In standard FastICA mainly four non-linearity functions are used in practice. They are usually denoted skew, pow3, tanh and gauss and correspond to the functions $g(x) = x^2$, $g(x) = x^3$, $g(x) = \tanh (x)$ and $g(x) = x \exp (-x^2/2)$, respectively [6]. The first two are based on the classical use of higher-order cumulants in projection pursuit [4] and the last two provide robust approximations for the negentropy [7], the most popular of the four being tanh.

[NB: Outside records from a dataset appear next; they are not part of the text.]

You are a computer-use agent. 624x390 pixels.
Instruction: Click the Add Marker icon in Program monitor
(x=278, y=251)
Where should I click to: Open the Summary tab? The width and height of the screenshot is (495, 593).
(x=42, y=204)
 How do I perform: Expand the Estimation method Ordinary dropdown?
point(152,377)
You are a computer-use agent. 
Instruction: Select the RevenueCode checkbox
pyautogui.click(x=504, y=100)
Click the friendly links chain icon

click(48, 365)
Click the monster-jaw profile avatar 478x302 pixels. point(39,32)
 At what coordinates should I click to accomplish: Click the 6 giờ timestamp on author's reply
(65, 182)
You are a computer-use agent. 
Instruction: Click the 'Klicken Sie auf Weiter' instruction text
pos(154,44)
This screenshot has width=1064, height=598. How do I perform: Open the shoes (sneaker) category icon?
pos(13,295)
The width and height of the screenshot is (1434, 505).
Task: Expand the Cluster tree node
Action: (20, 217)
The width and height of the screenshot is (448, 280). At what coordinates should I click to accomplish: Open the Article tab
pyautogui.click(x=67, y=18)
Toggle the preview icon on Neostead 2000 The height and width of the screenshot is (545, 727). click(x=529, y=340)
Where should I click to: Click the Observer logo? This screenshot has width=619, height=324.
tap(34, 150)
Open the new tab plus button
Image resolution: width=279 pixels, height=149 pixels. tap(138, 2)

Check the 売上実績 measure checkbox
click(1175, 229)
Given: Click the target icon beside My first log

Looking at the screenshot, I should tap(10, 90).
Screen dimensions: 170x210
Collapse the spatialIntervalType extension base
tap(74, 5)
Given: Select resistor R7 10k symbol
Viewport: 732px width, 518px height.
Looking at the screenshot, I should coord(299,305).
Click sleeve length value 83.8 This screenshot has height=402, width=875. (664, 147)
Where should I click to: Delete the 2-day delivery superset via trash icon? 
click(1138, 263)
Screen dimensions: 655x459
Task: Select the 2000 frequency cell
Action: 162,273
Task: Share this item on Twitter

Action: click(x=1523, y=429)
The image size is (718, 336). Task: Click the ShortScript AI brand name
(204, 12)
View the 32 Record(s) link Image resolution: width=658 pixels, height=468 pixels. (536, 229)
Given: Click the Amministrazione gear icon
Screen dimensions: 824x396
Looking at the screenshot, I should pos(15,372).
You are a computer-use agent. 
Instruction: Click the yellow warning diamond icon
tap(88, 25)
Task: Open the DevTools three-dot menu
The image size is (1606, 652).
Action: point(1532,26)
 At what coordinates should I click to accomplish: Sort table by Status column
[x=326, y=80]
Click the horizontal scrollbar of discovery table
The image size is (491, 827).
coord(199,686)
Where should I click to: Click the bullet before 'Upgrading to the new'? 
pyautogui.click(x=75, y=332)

While “robustness” issues are irrelevant when choosing the non-linearity as FastICA will never be robust due to the whitening based on the covariance matrix [14], it is still of interest to ask why some non-linearities seem to work better than others in various situations. Reversing the thinking of Lemma 2 we can then ask, given a non-linearity g, is it possibly optimal for any density f? Solving of the trivial first-order differential equation in combination with Lemma 1 yields the following result.

Lemma 3

A differentiable and integrable function $g:\mathbb {R} \rightarrow \mathbb {R}$ is the optimal non-linearity for independent components with densities $f:\mathbb {R} \rightarrow \mathbb {R}_+$ satisfying $ f(x) \propto exp(a \int _0^{sx} g(y) dy + bx^2 + cx)$, $\int _{-\infty }^\infty x f(x) dx = 0$ and $\int _{-\infty }^\infty x^2 f(x) dx = 1$ for some $a, b, c \in \mathbb {R}, a \ne 0, s \in \{-1, 1\}$.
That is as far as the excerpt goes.